Unifé TV
- Country: Portugal
- Broadcast area: Portugal

Programming
- Picture format: 1080i HDTV

Ownership
- Owner: Universal Church of the Kingdom of God)

History
- Launched: 30 August 2022

Links

= Unifé TV =

Unifé TV is a Portuguese pay television channel owned by the Universal Church of the Kingdom of God, a Brazilian evangelical megachurch. Most of its programming is produced locally. The network is under exhemption status from the Portuguese regulator ERC.

== History ==
The Universal Church applied a license for Unifé TV on 6 December 2021 and had its license approved in May; MEO would be in charge of distributing its signal to the pay-TV providers, as well as an agreement with Record Europa to use its infrastructure. The channel started broadcasting on 30 August 2022, using facilities in Lisbon, Vila Nova de Gaia and Porto. The channel, using a name similar to channels in Argentina and Mexico, was directed at launch by Lúcio da Conceição Machado, and the news operation by Rui António de Jesus Morais.

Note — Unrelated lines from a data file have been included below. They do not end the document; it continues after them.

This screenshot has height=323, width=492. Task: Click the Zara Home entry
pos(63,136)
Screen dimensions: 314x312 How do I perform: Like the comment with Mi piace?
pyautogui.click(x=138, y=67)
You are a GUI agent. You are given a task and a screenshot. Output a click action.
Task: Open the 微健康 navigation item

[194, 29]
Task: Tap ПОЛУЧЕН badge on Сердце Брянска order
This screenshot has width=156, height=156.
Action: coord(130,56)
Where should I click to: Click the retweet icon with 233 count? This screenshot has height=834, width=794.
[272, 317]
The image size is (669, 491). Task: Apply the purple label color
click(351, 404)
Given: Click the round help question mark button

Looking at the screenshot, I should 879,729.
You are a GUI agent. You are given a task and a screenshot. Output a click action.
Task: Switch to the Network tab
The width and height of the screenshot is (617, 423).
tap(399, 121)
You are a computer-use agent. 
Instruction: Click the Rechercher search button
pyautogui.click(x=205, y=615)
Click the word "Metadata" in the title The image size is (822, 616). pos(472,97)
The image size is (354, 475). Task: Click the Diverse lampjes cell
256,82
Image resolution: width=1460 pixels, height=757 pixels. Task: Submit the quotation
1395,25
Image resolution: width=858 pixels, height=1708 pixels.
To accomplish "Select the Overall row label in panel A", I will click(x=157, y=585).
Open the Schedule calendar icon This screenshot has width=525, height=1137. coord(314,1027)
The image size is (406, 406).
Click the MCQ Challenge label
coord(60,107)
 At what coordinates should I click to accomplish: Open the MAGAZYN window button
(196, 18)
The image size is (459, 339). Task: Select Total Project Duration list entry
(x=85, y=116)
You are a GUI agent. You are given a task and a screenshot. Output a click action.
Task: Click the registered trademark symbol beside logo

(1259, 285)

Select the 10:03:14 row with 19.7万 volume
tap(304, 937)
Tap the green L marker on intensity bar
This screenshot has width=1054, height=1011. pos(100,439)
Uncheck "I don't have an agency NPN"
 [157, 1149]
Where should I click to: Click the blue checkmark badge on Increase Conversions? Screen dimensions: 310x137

Unifé does not have a generalist license and does not have the financial means to justify the inclusion of some obligations, such as a minimum amount of sign language programming.

The news operation of the channel has been described by Página Um as being akin to CMTV; debates and interviews are also included in such programs. ERC, the Portuguese regulator, decided to "soften" its benefits and treated the UCKG as an irrelevant entity in Portuguese media.

Former editor-in-chief at the channel Rita Cordeiro was appointed as the Chega candidate for Mértola for the 2025 Portuguese local elections.